We're all going to get better jobs someday (:_( Keep your heads up kiwifrens.

And don't forget tomorrow is Mother's Day.


I'm trying to put on weight, but when I eat more than usual, it gives me such a "headrush" feeling I have to go lay down. I still get the majority of my calories from liquid supplements and I think it just hits too fast and does weird things to my blood sugar.

People tell me to drink one slowly over an hour. But I really don't like sipping at that stuff because it just coats your mouth and tongue and can't be good for your teeth.... They're nasty.... No matter what brand, I get sick of them after a few weeks.

I think I'm at the verge of some sort of eating disorder, not in the body image/self esteem way, but because after my injury I'm so fed up with it all I don't know how to deal and would rather not eat. I find myself thinking, "I hate eating! I hate having to live like this!" Especially because the foods I can eat (and afford), I'm so sick of. From working as a cook I got really good at tasting and spitting it out because I couldn't swallow- but this is bizarrely addictive. You feel like you've eaten and it sates me, but I didn't actually eat very much food.
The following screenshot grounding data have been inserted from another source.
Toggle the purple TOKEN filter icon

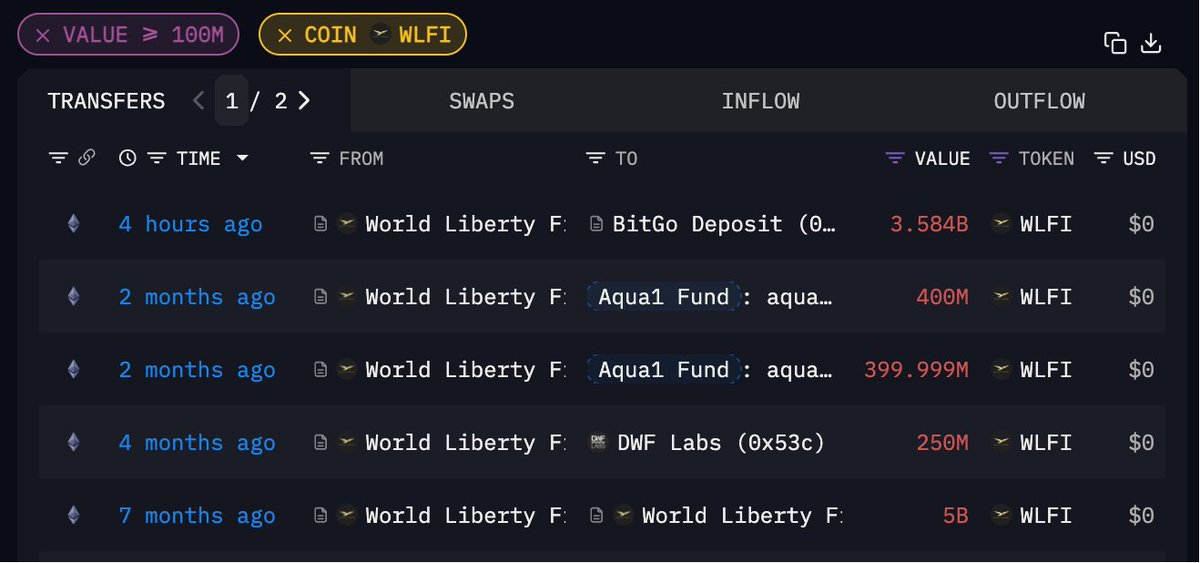click(x=999, y=158)

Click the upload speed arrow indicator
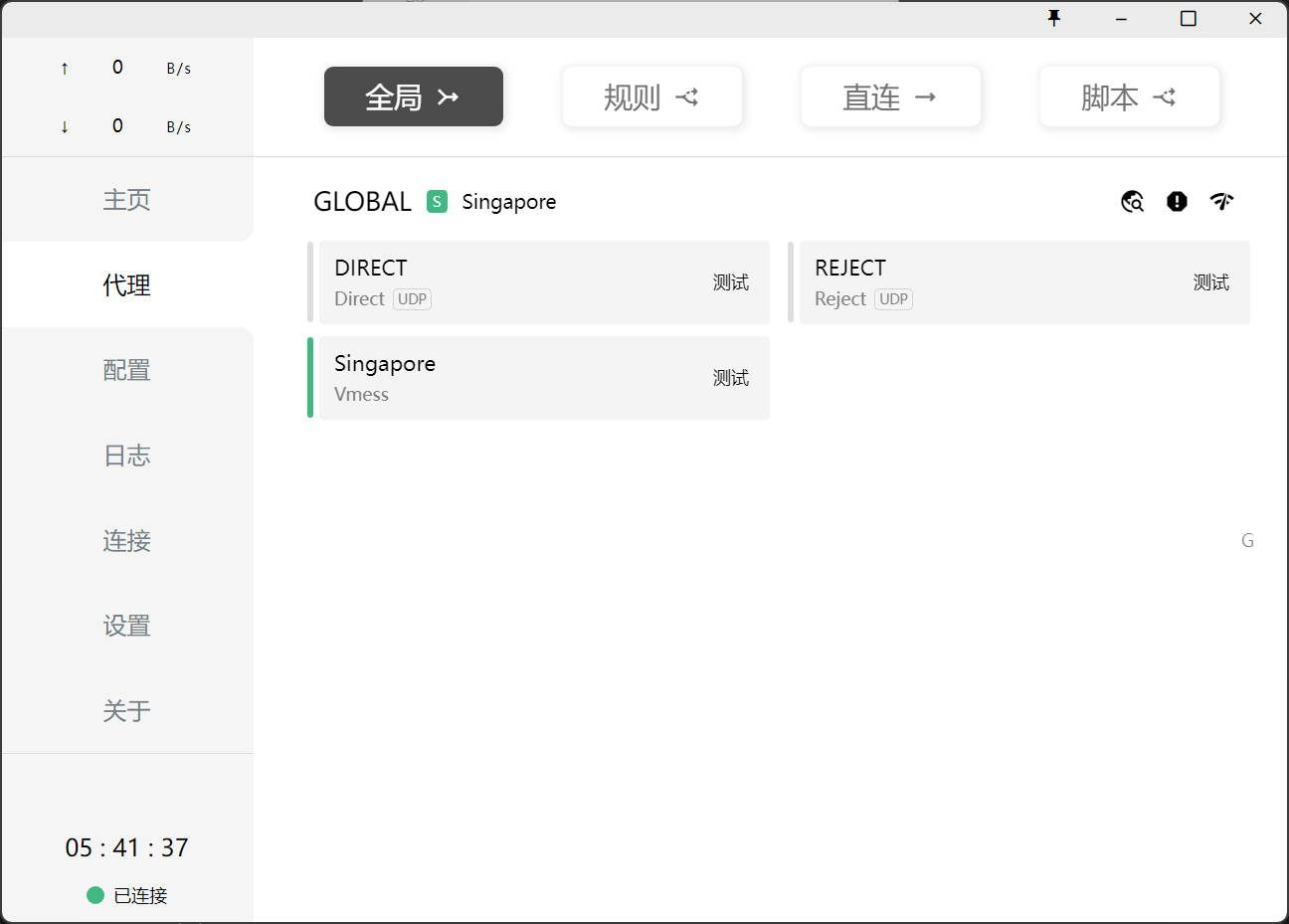pos(65,69)

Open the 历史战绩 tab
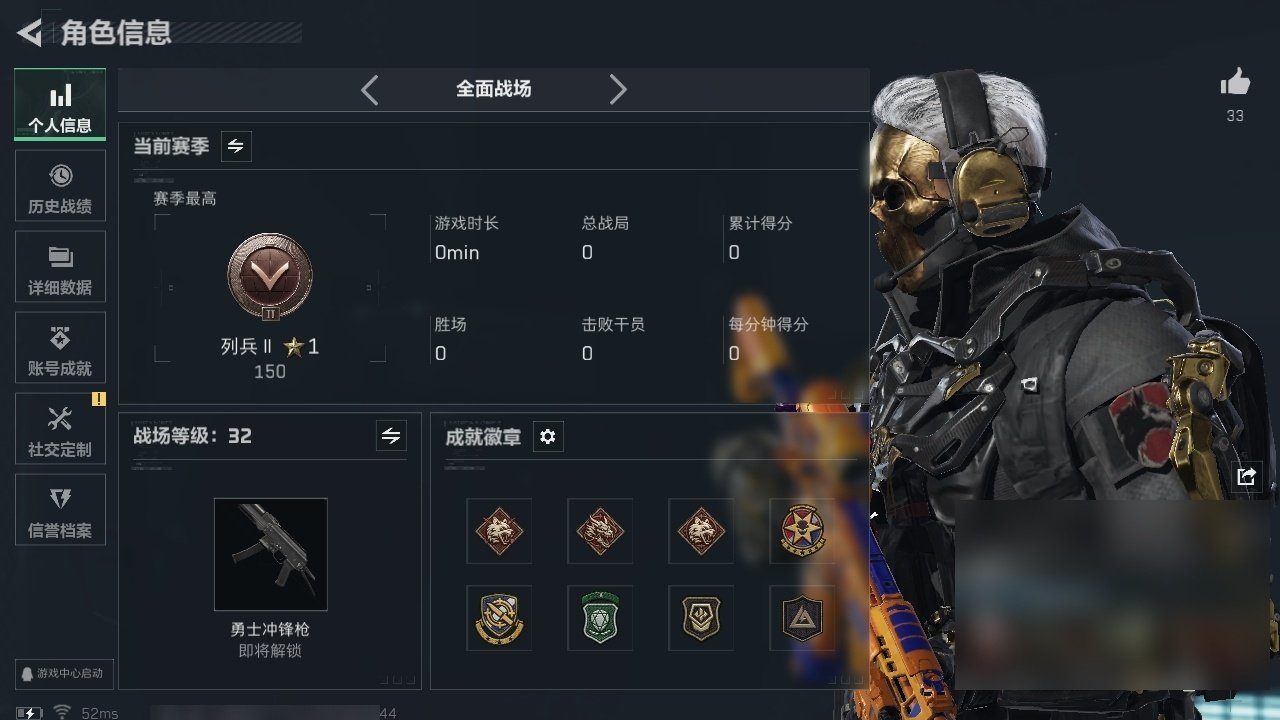click(60, 187)
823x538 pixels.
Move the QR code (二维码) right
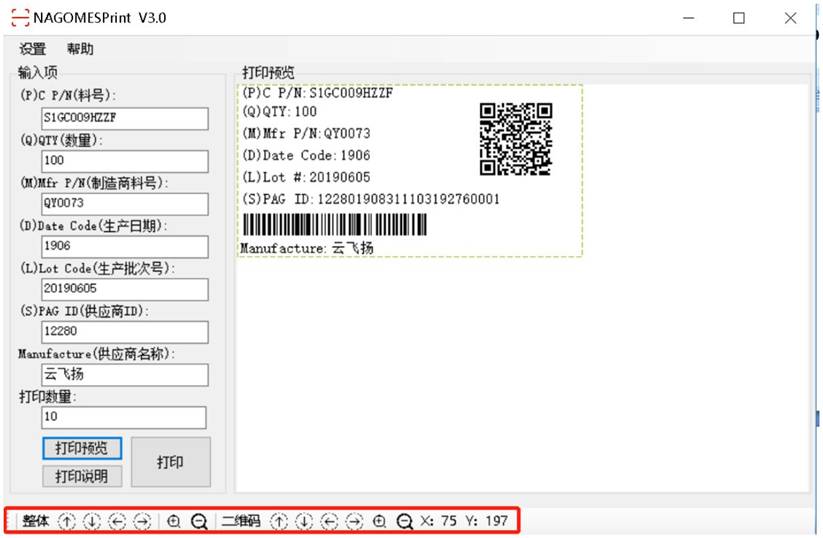click(x=355, y=521)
It's frustrating because I can't even find any information on this stuff that doesn't center on anxious anorexic women. I'm a normal working young man with a paralyzed throat lol. For old people and really underweight people the answer is usually ice cream and liquid sweets, but I'm in a different realm than that.
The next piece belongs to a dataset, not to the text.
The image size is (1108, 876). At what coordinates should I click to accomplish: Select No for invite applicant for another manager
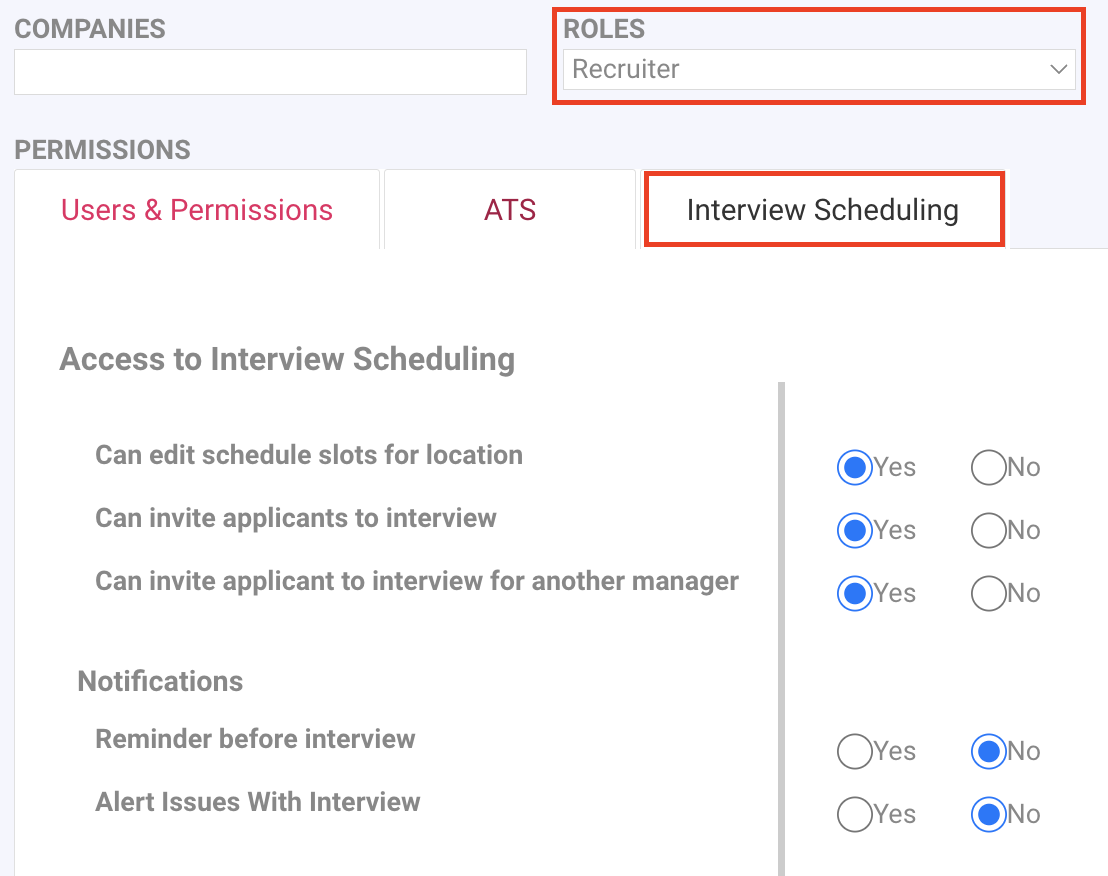(988, 593)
Insurance won't cover any more physical therapy and the dietiatian's advice always boils down to "Here's a list of extremely expensive nutrition supplements", it's like they're paid by commission. Or they want me to commit war crimes with a blender.
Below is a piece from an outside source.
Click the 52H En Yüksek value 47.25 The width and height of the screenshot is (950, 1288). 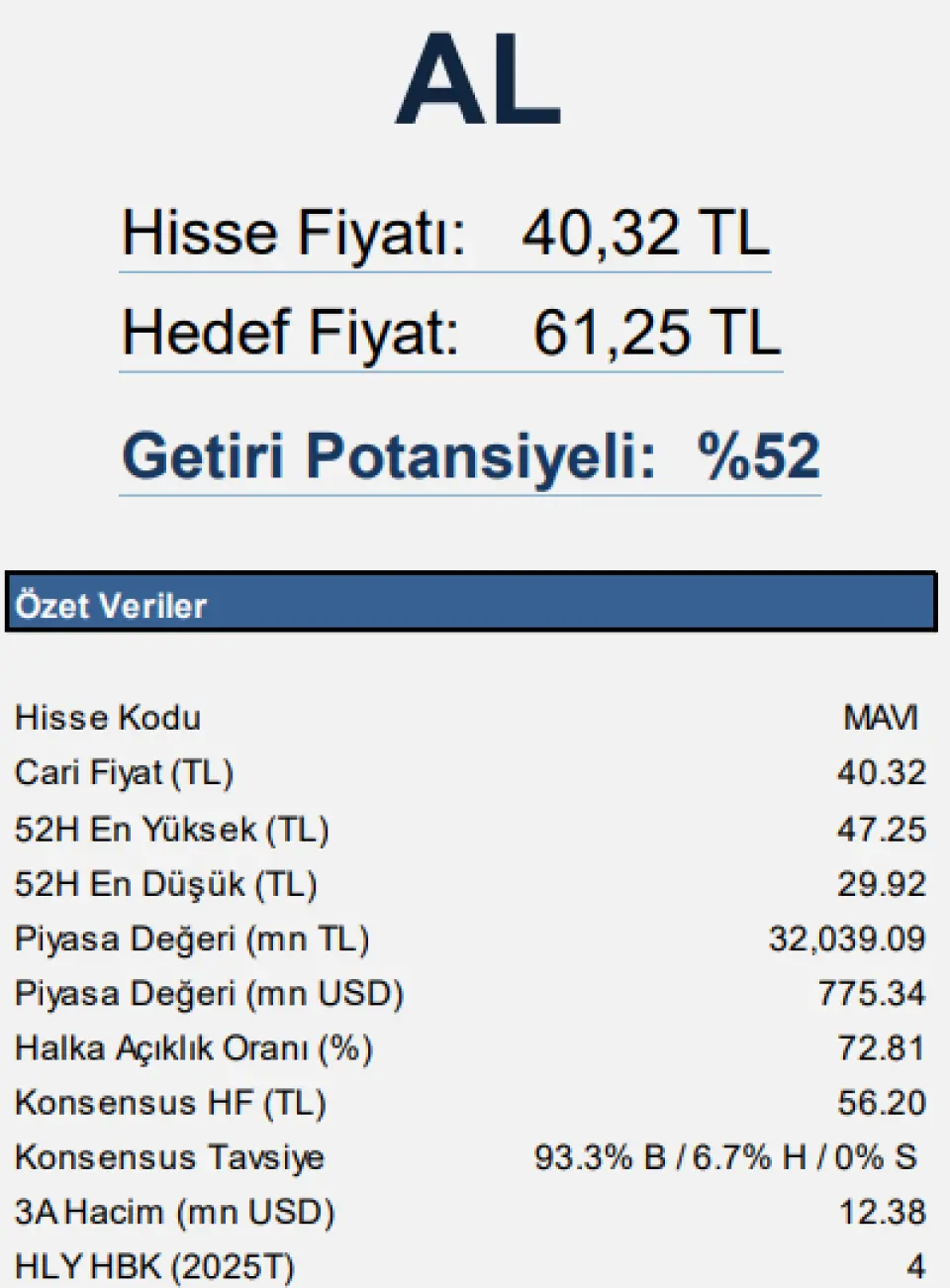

People also do really underestimate how not being able to eat affects you socially. I know he was trying to be considerate, but my friend took our mutual friends but not me out to dinner, because "I know you don't really eat, I didn't want to embarass you." Youch. I explained that I usually still go out and he apologized and it's all good- but youch.

It's just getting me all strung out. I'm not sure if the answer is more control and more planning, OR if I should try going all-out and just stuff myself on high calorie things that I do like and can eat. No one in my life is very good to talk to about this stuff, so I come here like it's a confessional, knowing that real people might read it and my words posted to the interwebs are real and enduring.
 
Just had the most packed week due to (Orthodox) Easter, my heart is full but I'm still pretty happy about it winding down. I've always taught our kids our Faith but without pushing them too much, but our eldest has really embraced it recently and has been asking really compelling and thoughtful questions, it makes me so happy to be able to share that in a more meaningful way. Obviously, I'd love for them to grow into it more as they get older, but I'm cradle Catholic and was very, very put off by external pressure during my teenage years and it's nothing short of a miracle that I ended up embracing religion again, so I'm probably overly worried about overstepping and personally souring them on the concept altogether.
I'm feeling pretty socially saturated right now, so I'm cutting down on the social calendar a bit. We'll be celebrating Mothers' Day tomorrow evening and we're seeing friends next weekend, but after that, I think I'm going to not make any plans involving guests for a few weeks.